*Extract to read:*

>>>

Thanks @cowwoc for your efforts! It's great to have this library available as a regular gradle dependency - hopefully this PR moves forward but until then I've reviewed the cowwoc re-package and it appears to be a clean release of this code. Cheers

Nov 25 '18 03:11 mikehardy

@NeilFraser we're waiting on your response

Mar 23 '19 21:03 cowwoc

The author doesn’t seem interested any longer. I’m using a fork: https://github.com/java-diff-utils/java-diff-utils

Apr 30 '19 21:04 FranklinYu

@NeilFraser - A bit of a tragedy is happening here! If this Maven PR could only merge, it would mean your labor of love would become instantly more appealing to a bigger swath of the Internet and your code would be more widely used and appreciated. But instead it's about to undergo a fork, splintering the user base and reducing the impact of your mainline efforts here. You've already done some work to review this PR-- can't we bring it back to life?

May 01 '19 11:05 dave-lum

What's the point of maintaining a java library if you're not going to make it accessible to the majority of java developers?

Jun 22 '20 21:06 dnut

Sad this is never taken care of ...

Oct 04 '20 03:10 Ortega-Dan

@cowwoc Thanks for submitting the code to Maven.

Would you (or anyone else) in this thread interested in the following modification: change the input type from java.lang.String to java.lang.CharSequence. It might be helpful when you want to compare two really large strings (say 2GB each) and you want to implement some logic hidden by CharSequence interface that allows you to offload such a string to a file for example and then use in-memory-mapped file to access it. Support of multi-byte characters in this case would be tricky as it would need an intermediate translation layer between file bytes and characters sequence (I don't have such implementation), but for one-byte charsets like ISO-8859-1 the implementation is rather simple (my case).

If String is passed instead of CharSequence there will be some minor performance drop, but I don't expect much.

Let me know if somebody is interested in the patch / code.

<<<

*Tasks:*
- a) From the forum thread, return the stretch from "May 01 '19 11:05" through "code to Maven." word for word.
- b) According to the forum thread, for what kind of charset is implementing the CharSequence approach described as rather simple?

*Data excerpt:*
>>>

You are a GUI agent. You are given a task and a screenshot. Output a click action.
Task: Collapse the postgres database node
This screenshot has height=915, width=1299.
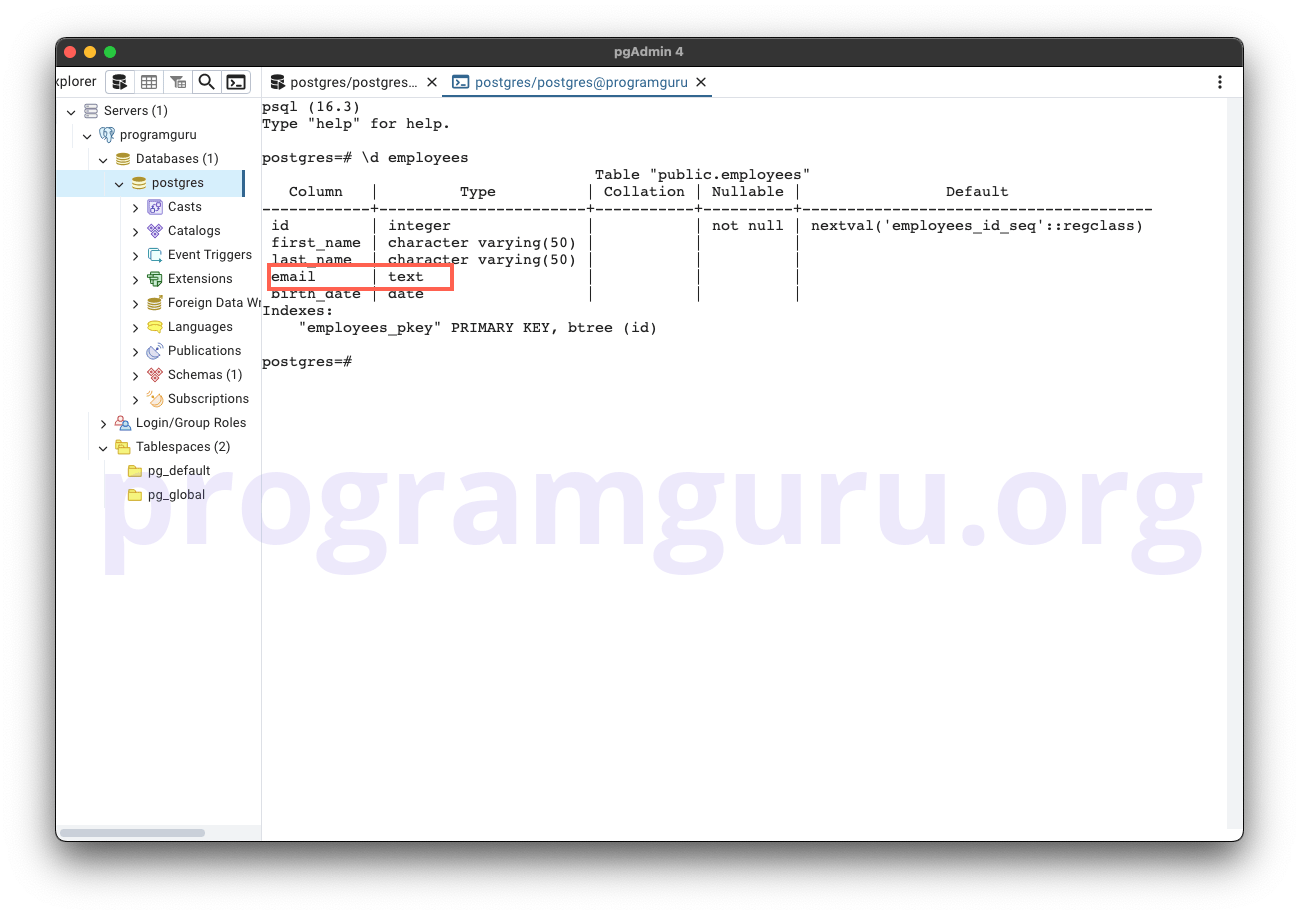pyautogui.click(x=119, y=182)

<<<

*The solutions:*
- a)
May 01 '19 11:05 dave-lum

What's the point of maintaining a java library if you're not going to make it accessible to the majority of java developers?

Jun 22 '20 21:06 dnut

Sad this is never taken care of ...

Oct 04 '20 03:10 Ortega-Dan

@cowwoc Thanks for submitting the code to Maven.

- b) One-byte charsets like ISO-8859-1.